Le présent article prévoit d'une part un nouveau régime de fermeture administrative d'établissement en cas de violation de la réglementation relative à ces produits ou d'un arrêté d'interdiction de leur vente et d'autre part une procédure administrative de dessaisissement des dits produits lorsque leur utilisation est susceptible de causer des troubles graves à l'ordre public. De fortes sanctions pénales accompagnent ces mesures, ainsi qu'une extension du mécanisme d'amendes forfaitaires délictuelles ou encore de la procédure de juge unique pour des infractions en lien avec les produits pyrotechniques.
L'obsession répressive et sécuritaire du Gouvernement se retrouve dans cet article qui instrumentalise un "phénomène" ponctuel sur lequel il est facile de communiquer afin d'entériner des mesures autoritaires et disproportionnées.
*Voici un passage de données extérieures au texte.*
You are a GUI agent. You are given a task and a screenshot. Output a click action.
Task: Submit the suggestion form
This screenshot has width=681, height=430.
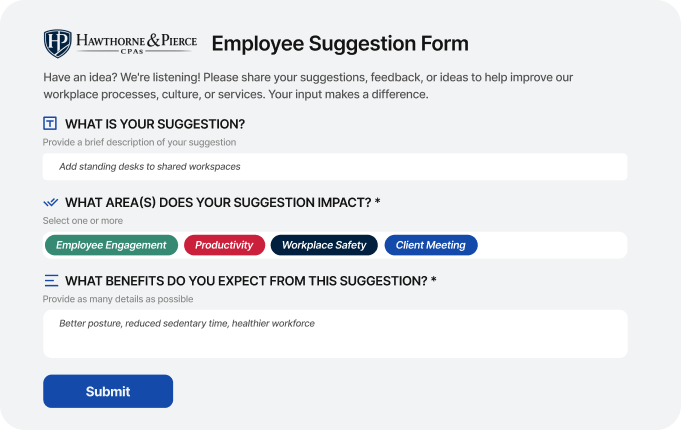point(108,391)
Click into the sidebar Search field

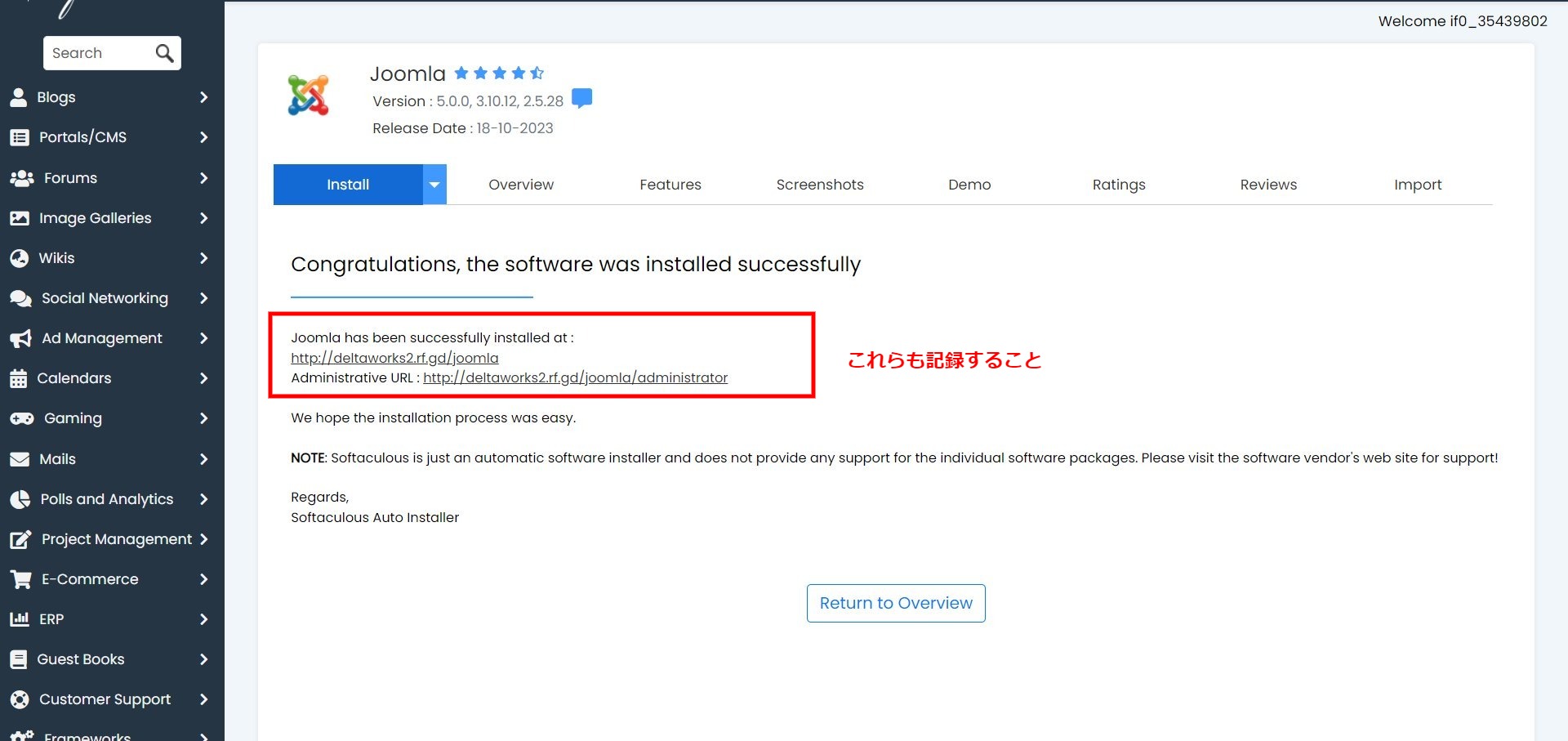(98, 53)
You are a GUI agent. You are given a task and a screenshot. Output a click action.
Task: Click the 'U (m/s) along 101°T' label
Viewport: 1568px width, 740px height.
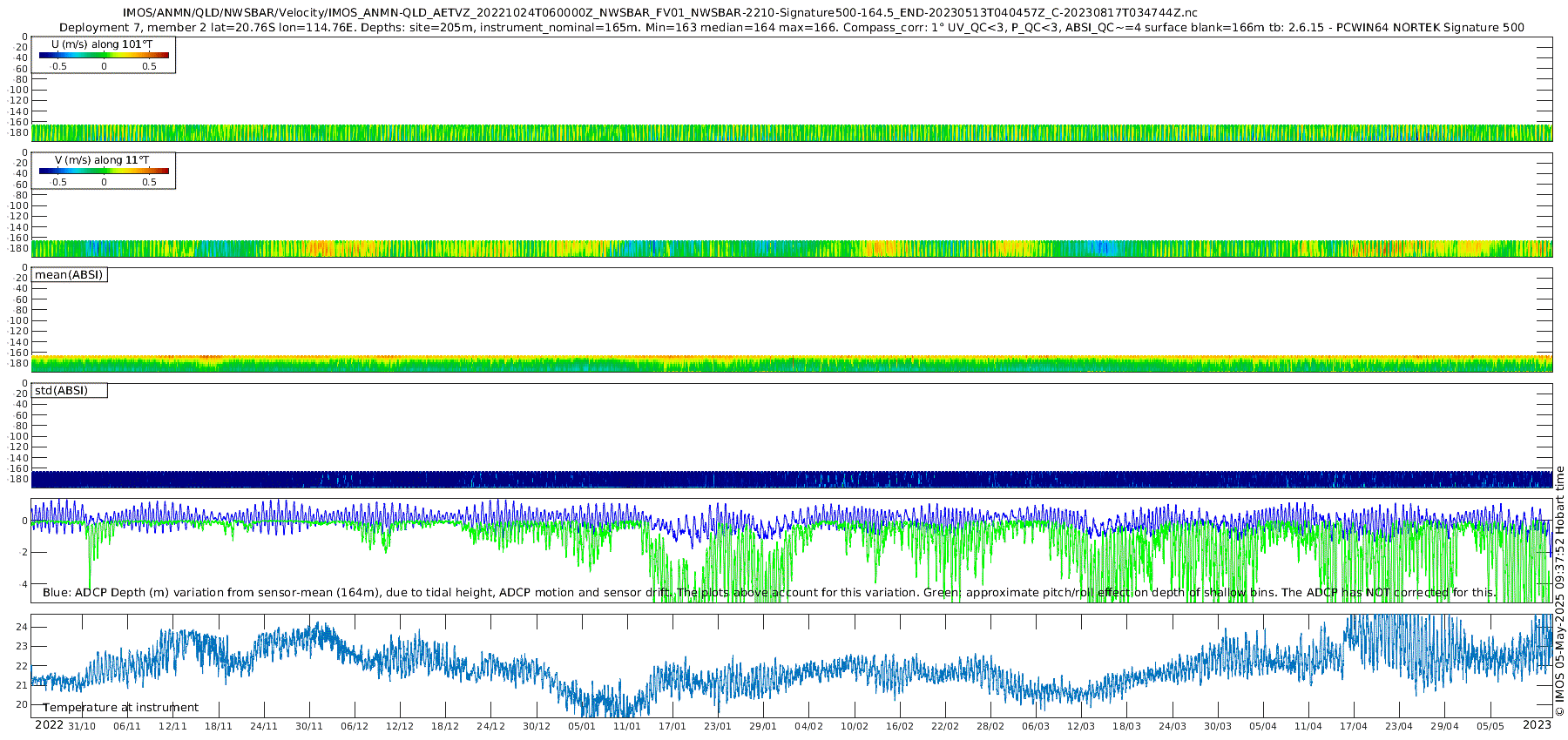[102, 44]
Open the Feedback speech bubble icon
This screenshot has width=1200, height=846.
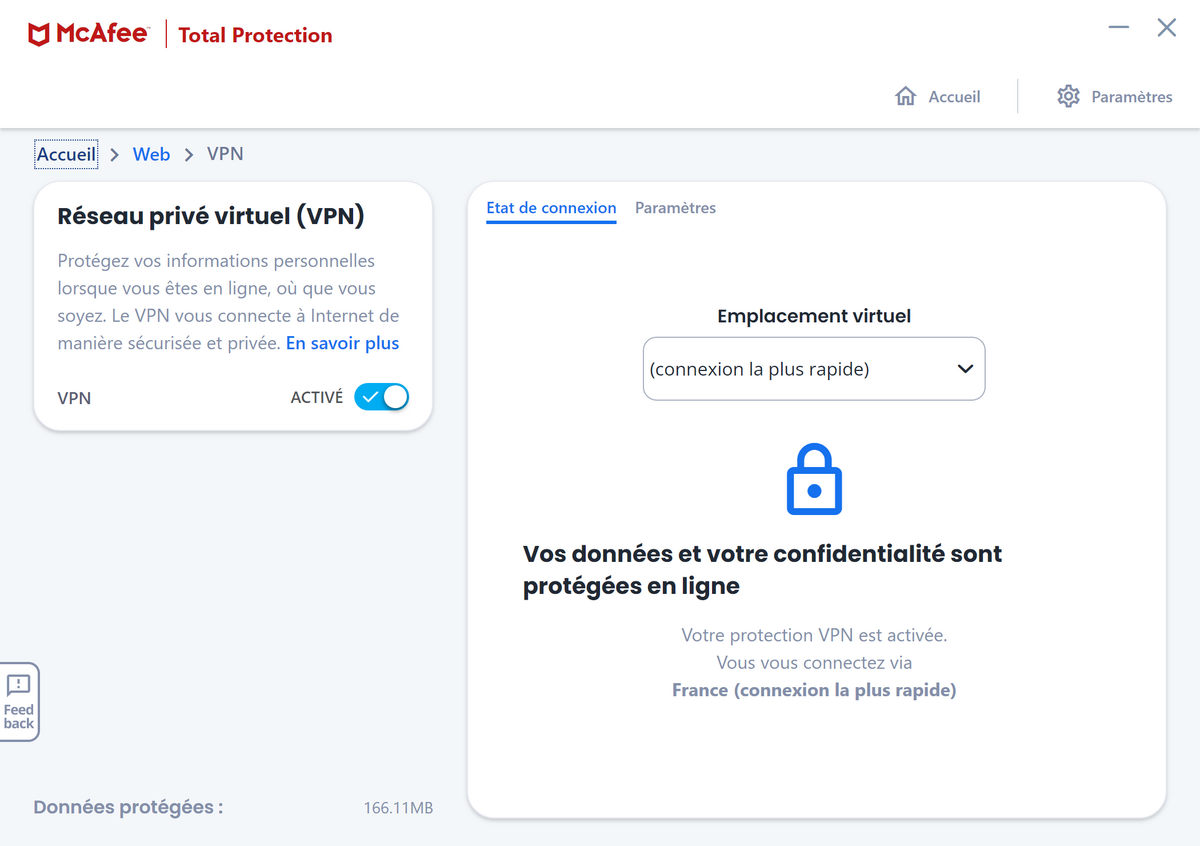(19, 685)
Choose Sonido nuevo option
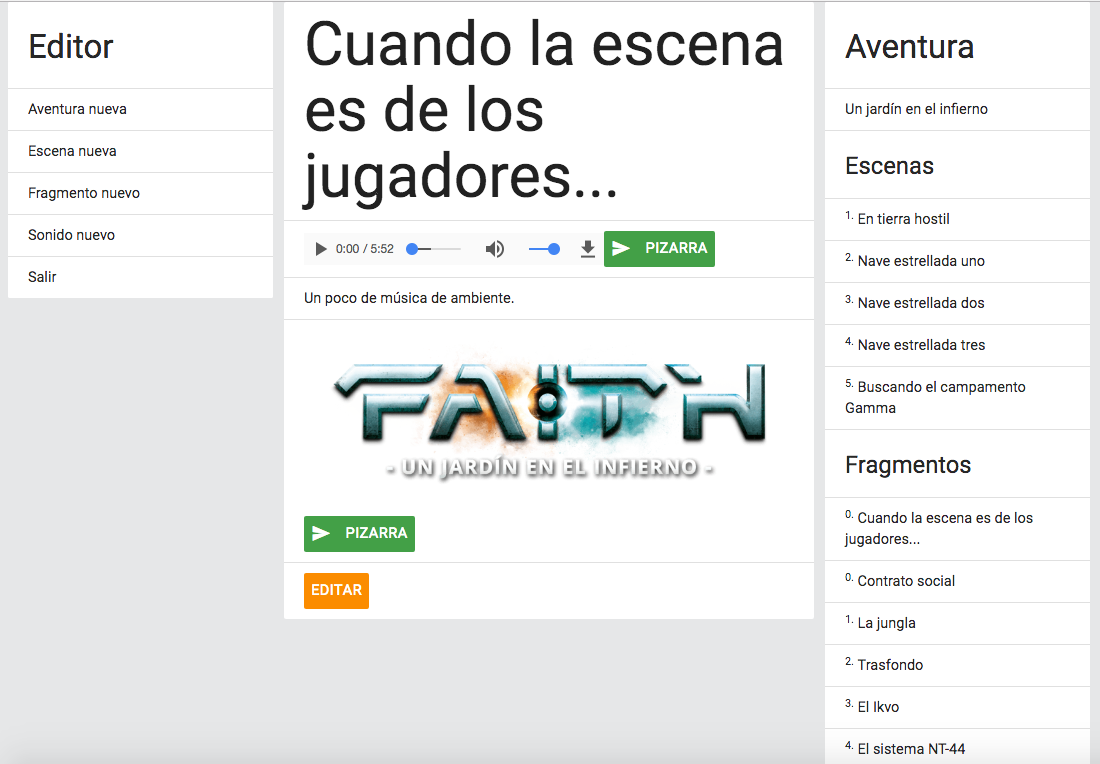1100x764 pixels. tap(71, 235)
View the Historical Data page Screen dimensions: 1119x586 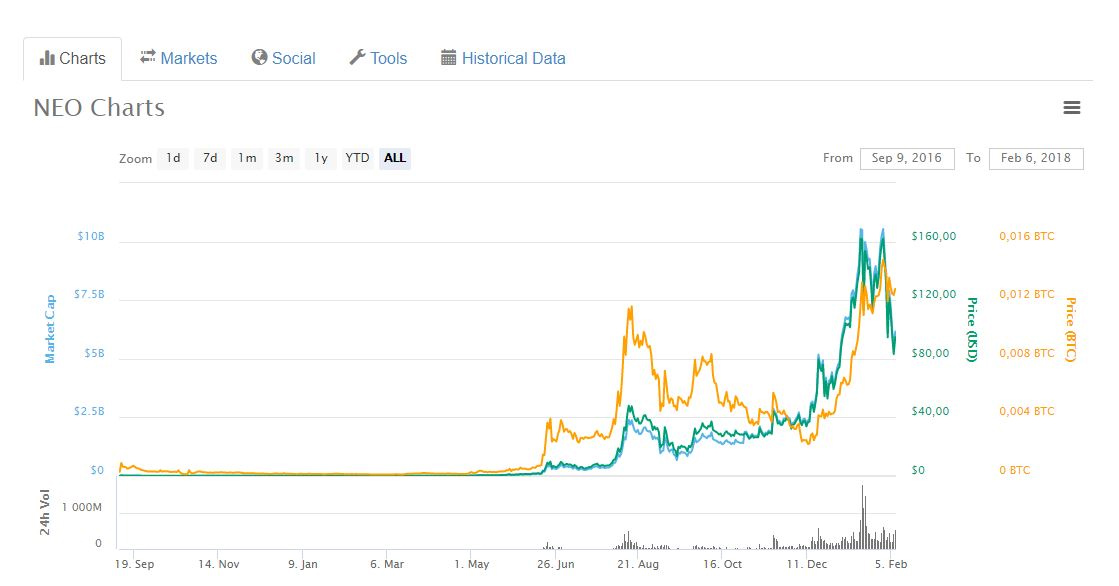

De nouveau, il est proposé de renforcer les pouvoirs exorbitants de sanctions administratives entre les mains du préfet, hors contrôle du juge, ce qui augmente les risques d'arbitraire concernant des mesures attentatoires aux droits et libertés et face à des risques potentiellement non-avérés. De la même façon, la banalisation des AFD reflète une vision d'une justice express au rabais sans procédure contradictoire et visant les personnes les plus précaires et exposés dans l'espace public. Les garanties permises par la procédure judiciaire sautent les unes après les autres, et la même remarque s'applique à l'extension du juge unique ici proposée.
La logique de surenchère pénale qui accompagne en permanence de type de mesures démontre la déconnexion du Gouvernement face à la situation intenable de surpopulation carcérale dans nos prisons et face à la nécessité de mener une réflexion sur le sens de la peine.
Nous demandons la suppression de cet article, et invitons le Gouvernement à réfléchir à une nouvelle doctrine d'encadrement des événements festifs comme les matchs de foot pour permettre une célébration pacifique dans un espace public organisé et dans une logique de désescalade, plutôt que de généraliser une logique punitive et répressive pénalisant commerçants et particuliers.